- _Entries shown_
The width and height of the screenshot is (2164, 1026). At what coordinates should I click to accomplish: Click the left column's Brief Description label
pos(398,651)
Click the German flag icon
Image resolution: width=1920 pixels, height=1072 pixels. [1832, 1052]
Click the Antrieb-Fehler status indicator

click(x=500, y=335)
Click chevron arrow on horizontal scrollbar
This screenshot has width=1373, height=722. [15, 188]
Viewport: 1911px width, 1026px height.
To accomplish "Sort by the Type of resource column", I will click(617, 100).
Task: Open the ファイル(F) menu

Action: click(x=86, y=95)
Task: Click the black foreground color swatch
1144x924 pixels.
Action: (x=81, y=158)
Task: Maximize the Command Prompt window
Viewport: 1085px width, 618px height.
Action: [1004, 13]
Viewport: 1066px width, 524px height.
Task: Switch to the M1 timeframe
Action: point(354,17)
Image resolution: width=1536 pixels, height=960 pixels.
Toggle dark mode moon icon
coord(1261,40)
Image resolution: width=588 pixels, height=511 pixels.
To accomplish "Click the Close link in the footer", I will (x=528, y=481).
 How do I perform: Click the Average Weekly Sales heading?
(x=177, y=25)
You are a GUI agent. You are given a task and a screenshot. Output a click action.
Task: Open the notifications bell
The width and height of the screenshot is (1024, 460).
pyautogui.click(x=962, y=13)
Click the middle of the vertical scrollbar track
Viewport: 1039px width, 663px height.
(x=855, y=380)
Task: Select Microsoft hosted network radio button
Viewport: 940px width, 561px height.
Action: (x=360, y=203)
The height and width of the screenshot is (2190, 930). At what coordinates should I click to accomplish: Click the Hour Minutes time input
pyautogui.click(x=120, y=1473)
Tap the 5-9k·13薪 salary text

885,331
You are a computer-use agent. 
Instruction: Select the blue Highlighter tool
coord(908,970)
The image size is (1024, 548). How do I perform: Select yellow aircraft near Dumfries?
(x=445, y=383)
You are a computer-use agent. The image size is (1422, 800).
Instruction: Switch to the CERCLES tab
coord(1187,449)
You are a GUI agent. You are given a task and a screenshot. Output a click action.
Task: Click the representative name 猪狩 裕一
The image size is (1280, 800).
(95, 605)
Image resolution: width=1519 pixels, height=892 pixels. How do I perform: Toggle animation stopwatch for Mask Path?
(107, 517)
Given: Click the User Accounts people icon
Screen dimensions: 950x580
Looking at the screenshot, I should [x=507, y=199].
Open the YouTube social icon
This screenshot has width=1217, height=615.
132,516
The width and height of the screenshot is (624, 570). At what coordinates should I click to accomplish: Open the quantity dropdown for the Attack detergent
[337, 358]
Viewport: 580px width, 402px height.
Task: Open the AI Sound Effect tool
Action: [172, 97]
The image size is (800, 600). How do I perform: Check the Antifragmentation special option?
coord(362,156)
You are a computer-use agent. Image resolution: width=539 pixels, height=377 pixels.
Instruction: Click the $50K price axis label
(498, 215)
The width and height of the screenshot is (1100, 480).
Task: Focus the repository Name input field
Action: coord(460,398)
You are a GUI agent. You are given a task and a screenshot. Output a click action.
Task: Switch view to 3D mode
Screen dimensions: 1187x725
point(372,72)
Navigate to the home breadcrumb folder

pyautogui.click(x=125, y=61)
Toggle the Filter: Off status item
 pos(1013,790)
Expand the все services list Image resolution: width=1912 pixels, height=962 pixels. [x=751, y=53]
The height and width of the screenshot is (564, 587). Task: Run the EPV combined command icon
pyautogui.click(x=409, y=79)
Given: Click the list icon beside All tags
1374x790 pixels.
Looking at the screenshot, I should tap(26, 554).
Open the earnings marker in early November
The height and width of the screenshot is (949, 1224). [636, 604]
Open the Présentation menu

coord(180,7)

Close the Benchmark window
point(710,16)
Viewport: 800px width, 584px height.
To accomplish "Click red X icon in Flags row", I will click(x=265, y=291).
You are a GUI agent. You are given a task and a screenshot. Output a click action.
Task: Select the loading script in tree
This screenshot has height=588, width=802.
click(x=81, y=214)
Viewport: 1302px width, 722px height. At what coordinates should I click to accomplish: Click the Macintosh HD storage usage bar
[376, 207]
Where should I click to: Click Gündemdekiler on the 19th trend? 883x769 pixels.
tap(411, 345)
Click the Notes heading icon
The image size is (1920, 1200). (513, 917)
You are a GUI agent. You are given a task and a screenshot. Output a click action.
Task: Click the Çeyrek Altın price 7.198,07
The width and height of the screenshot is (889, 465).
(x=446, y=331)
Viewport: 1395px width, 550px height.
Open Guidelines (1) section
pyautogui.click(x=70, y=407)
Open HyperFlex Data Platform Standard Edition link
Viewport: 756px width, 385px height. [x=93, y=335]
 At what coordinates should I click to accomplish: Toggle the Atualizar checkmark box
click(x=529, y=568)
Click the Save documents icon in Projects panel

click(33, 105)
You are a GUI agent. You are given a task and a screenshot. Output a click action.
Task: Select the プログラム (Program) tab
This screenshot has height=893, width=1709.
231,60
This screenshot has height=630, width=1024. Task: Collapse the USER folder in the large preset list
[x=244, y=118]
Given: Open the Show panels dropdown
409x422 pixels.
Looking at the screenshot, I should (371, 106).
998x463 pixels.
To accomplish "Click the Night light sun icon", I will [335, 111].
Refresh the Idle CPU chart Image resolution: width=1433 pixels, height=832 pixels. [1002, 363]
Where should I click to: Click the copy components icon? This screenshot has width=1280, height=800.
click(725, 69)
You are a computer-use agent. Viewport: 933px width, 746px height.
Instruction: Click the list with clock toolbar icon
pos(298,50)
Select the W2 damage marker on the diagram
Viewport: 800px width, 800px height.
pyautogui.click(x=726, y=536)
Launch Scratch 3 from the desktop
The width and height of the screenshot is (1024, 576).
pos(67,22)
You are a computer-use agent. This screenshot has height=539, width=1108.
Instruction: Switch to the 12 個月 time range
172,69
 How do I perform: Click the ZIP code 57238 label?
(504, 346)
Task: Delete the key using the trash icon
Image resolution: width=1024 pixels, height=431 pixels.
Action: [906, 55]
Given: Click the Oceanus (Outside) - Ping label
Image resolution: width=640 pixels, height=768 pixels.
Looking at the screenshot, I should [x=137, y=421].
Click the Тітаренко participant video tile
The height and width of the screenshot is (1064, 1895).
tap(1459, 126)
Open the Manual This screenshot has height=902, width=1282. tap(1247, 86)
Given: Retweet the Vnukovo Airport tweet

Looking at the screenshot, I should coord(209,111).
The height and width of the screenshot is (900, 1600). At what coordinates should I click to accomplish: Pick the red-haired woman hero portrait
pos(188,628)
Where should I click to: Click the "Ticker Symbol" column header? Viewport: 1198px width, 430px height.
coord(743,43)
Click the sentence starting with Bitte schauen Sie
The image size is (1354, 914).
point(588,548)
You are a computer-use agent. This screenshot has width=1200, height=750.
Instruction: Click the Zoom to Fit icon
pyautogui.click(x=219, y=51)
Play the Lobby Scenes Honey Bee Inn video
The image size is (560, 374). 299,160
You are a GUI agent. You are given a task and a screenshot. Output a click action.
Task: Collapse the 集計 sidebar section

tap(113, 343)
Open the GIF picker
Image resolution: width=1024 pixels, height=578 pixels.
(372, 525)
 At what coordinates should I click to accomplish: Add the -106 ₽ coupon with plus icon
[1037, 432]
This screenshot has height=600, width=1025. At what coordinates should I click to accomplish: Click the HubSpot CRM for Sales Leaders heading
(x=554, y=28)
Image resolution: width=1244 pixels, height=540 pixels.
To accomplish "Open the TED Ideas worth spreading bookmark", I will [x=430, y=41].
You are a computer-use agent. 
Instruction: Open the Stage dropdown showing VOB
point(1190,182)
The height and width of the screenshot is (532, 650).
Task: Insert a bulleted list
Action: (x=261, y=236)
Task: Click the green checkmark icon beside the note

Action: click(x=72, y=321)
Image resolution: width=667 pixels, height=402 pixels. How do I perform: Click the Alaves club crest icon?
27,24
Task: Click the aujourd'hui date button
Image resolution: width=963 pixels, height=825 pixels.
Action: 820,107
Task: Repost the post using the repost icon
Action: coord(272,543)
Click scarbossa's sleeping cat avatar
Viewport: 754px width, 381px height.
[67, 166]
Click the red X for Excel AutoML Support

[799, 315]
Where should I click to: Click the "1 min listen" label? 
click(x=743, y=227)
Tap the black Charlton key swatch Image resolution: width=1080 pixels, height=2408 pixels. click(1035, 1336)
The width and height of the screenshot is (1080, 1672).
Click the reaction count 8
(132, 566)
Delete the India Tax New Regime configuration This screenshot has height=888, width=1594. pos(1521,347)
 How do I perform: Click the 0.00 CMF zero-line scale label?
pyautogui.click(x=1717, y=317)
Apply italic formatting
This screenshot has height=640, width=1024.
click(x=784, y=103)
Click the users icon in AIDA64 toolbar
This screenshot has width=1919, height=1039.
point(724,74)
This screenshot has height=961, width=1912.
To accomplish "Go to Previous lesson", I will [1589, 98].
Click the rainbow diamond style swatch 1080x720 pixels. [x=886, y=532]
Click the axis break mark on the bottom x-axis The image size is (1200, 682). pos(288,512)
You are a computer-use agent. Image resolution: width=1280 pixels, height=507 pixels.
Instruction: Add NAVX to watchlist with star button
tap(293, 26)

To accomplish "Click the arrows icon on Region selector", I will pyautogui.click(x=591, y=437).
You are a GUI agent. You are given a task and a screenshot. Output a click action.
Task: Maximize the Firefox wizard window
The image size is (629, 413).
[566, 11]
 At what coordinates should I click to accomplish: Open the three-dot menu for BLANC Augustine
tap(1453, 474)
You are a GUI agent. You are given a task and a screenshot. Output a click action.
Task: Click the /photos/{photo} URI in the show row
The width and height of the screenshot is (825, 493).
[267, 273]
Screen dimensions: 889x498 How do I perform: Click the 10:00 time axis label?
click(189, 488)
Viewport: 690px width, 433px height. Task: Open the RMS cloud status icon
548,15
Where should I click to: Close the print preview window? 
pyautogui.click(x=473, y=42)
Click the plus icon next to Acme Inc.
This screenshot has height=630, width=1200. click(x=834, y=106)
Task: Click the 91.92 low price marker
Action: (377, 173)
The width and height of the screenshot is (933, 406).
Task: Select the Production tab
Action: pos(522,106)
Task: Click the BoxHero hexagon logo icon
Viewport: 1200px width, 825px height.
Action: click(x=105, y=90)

- _What you should do_
Beginning with the line that has "Tap the black", set down every line of the entries above through the final one, unchanged.

- _Answer space_
Tap the black Charlton key swatch Image resolution: width=1080 pixels, height=2408 pixels. click(1035, 1336)
The width and height of the screenshot is (1080, 1672).
Click the reaction count 8
(132, 566)
Delete the India Tax New Regime configuration This screenshot has height=888, width=1594. pos(1521,347)
 How do I perform: Click the 0.00 CMF zero-line scale label?
pyautogui.click(x=1717, y=317)
Apply italic formatting
This screenshot has height=640, width=1024.
click(x=784, y=103)
Click the users icon in AIDA64 toolbar
This screenshot has width=1919, height=1039.
point(724,74)
This screenshot has height=961, width=1912.
To accomplish "Go to Previous lesson", I will [1589, 98].
Click the rainbow diamond style swatch 1080x720 pixels. [x=886, y=532]
Click the axis break mark on the bottom x-axis The image size is (1200, 682). pos(288,512)
You are a computer-use agent. Image resolution: width=1280 pixels, height=507 pixels.
Instruction: Add NAVX to watchlist with star button
tap(293, 26)

To accomplish "Click the arrows icon on Region selector", I will pyautogui.click(x=591, y=437).
You are a GUI agent. You are given a task and a screenshot. Output a click action.
Task: Maximize the Firefox wizard window
The image size is (629, 413).
[566, 11]
 At what coordinates should I click to accomplish: Open the three-dot menu for BLANC Augustine
tap(1453, 474)
You are a GUI agent. You are given a task and a screenshot. Output a click action.
Task: Click the /photos/{photo} URI in the show row
The width and height of the screenshot is (825, 493).
[267, 273]
Screen dimensions: 889x498 How do I perform: Click the 10:00 time axis label?
click(189, 488)
Viewport: 690px width, 433px height. Task: Open the RMS cloud status icon
548,15
Where should I click to: Close the print preview window? 
pyautogui.click(x=473, y=42)
Click the plus icon next to Acme Inc.
This screenshot has height=630, width=1200. click(x=834, y=106)
Task: Click the 91.92 low price marker
Action: (377, 173)
The width and height of the screenshot is (933, 406).
Task: Select the Production tab
Action: pos(522,106)
Task: Click the BoxHero hexagon logo icon
Viewport: 1200px width, 825px height.
Action: click(x=105, y=90)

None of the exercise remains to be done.